Le point le plus discuté de cet arrêté est son article 10 qui prohibe la nudité intégrale et décide qu’il n’y a aucune plage naturiste sur la commune, faisant fi de la tradition nudiste sur deux de ses six plages. Il s’agit d’abord de La Lana sur laquelle, selon les témoignages des locaux mêmes, le nu total est apparu dès les dernières années de la dictature franquiste. Sur la deuxième, La Torre Derribadan le naturisme a pris de l’ampleur dans les dix dernières années.
Les deux sont situées loin de l’environnement urbain, dans le parc naturel de Las Salinas et la coexistence entre textiles et nudistes ne posaient aucun problème jusqu’alors.
Cependant, Silvia Egea, conseillère responsable de l’ensemble des plages, explique que ces plages connaissent maintenant une affluence d’un public beaucoup plus large : ce ne sont plus les paradis isolés d’il y a quelques dizaines d’années La municipalité mise sur un tourisme majoritairement familial et sportif. La Lana n’est pas une plage fermée, ce n’est pas une crique isolée, elle fait trois kilomètres de long et il y a de plus en plus de monde qui la fréquente. Cet été un poste de secours a été installé sur le secteur le plus proche du centre urbain. Il y a un passage continu de personnes ce qui a conduit à réguler la pratique du nudisme, a-t-elle conclu. Régulation qui se traduit par interdiction donc.
A son avis, la mesure ne devrait pas affecter l’attraction touristique, même si elle reconnaît que les touristes adeptes du nudisme devraient logiquement éviter de venir, puisque la nudité leur coûterait une amende entre 100 et 750 euros.
Pour la Fédération espagnole de naturisme (FEN), cette prohibition est illégale et inconstitutionnelle. Son Président, Ismael Rodrigo, allant jusqu’à affirmer que la législation espagnole permet le nudisme dans tout espace public et pas que sur les plages et donc, qu’aucune municipalité ne peut l’interdire.

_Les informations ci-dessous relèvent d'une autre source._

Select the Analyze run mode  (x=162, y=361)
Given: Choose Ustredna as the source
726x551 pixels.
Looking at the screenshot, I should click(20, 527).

En effet, si la nudité intégrale dans les espaces publics fut considérée comme un délit de scandale public jusqu’en 1988, cette disposition a été supprimée du Code Pénal.
Cependant, des arrêtés limitatifs existent dans d’autres villes. Ainsi, Barcelone interdit de se promener nu, ou en slip de bain et torse nu, dans les rues de la ville, mais cette interdiction ne s’étend pas aux plages, promenades le long de la mer ou zones voisines. A Cadiz, le nudisme est interdit depuis 2009, mais seulement sur les plages urbaines, pas celles éloignées de la ville. Valladolid, bien que sans plage, a pondu un arrêté en 2012 interdisant la nudité dans ses rues !
Les recours de la FEN n’ont abouti qu’à une décision du Tribunal suprême* (Supremo) d’éliminer les termes imprécis, tels que semi-nudité ou quasi nudité de ces arrêtés municipaux.
La mer c’est dégueulasse, les baigneurs pissent dedans, ont dû se dire les édiles de San Pedro del Pinatar. Car outre les interdictions qu’on peut juger justifiées, comme ne pas tympaniser les voisins avec sa musique ou lui balancer un ballon toutes des 10 secondes, il en est une qui interdit d’uriner sur la plage – ce qui s’entend – et dans la mer, sous peine encore d’amende jusqu’à 750 euros. On peut se demander comment les policiers municipaux, chargés de faire respecter la réglementation, vont pouvoir vérifier si un baigneur a pissé ou pas dans les flots.
* El País fait aussi allusion à un jugement du tribunal européen des droits de l’homme – affaire Gough contre Royaume Uni – mais lui fait dire, pour autant que j’ai pu comprendre, le contraire de ce qu’il conclut.